Remember? The forward captive nut of the sliding door's catch was gone. It was attached using a household drywall anchor. Sweet. Here's what the hole with no captive nut looks like. It did get egged out a bit from the loose anchor but this will not affect anything once we install a replacement captive nut.
Here is what it should look like. We will use this door for the donor nut. Don't worry, the door is trashed anyway.
Here it is cut and peeled back. There's our hidden treasure! :-) Why cut this out/remove the nut instead of just using a regular nut? Well, this is much more fun! And, since it IS an actual nut designed to be a captive nut, it should hold better.
Here is the piece cut out with nut removed. The nut is/was attached via 4 brazings- just chiseled each one steadily to get the nut off in good shape. I'm still wondering how the other one came off. Someone had to bang on it, or the brazings just released, weird.

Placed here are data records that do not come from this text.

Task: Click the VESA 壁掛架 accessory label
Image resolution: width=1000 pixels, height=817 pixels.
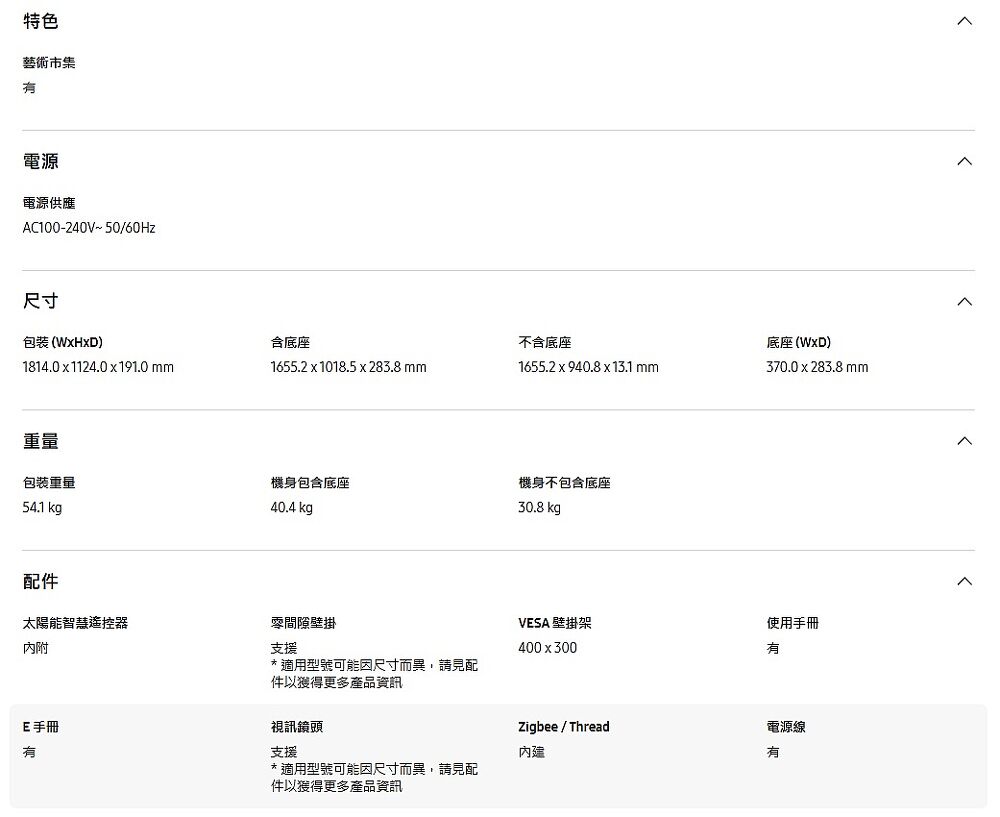Action: (x=554, y=623)
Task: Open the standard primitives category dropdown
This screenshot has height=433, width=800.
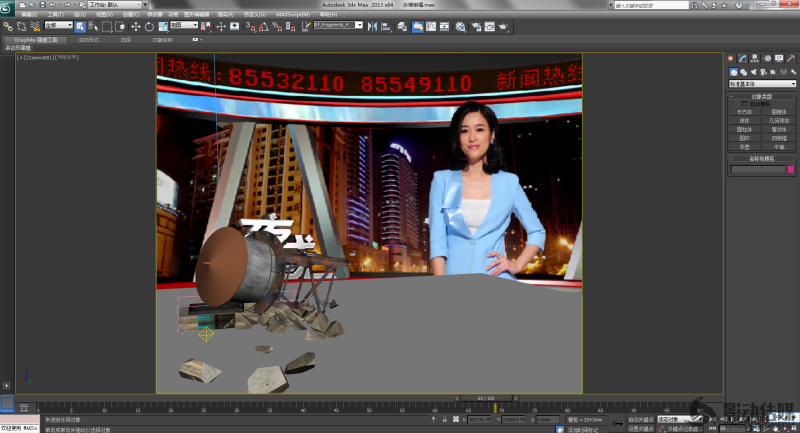Action: 760,84
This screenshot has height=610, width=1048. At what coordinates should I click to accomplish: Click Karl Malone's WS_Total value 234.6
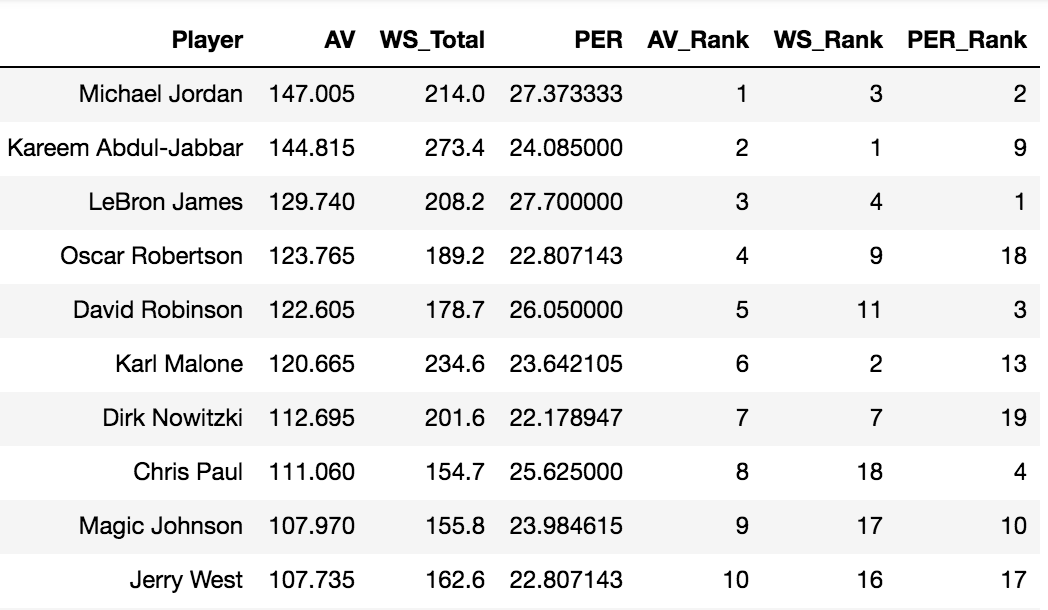coord(454,364)
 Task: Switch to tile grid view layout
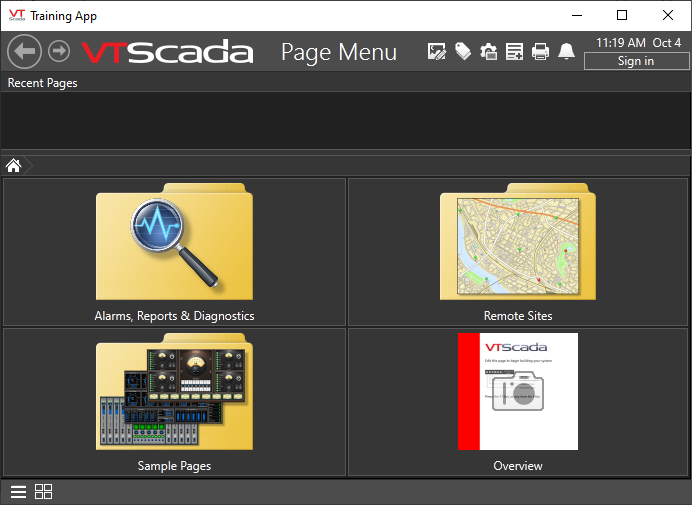[x=44, y=491]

How will we attach the nut? Can't really get to the back, don't want to cut any door. Let's use good ol' cold-weld. Yup- JB Weld to the rescue! :-) Sanded down the attachment side of the nut AND the area on the door where it is to be attached to.
Ready to schtick...
Set it in place and tighten its screw into it to hold it on while the cold-weld dries. Greased the threads of the screw to help assure they don't stick in case any weld got squeezed into the threads. After drying, screw removed, and- voila- captive nut.
Also done today but not pictured... fuel tank cleaned/prepared for installation and inside of engine bay painting completed.
"Remember?" the drywall anchor? The more appropriate question might be, "How could one forget?"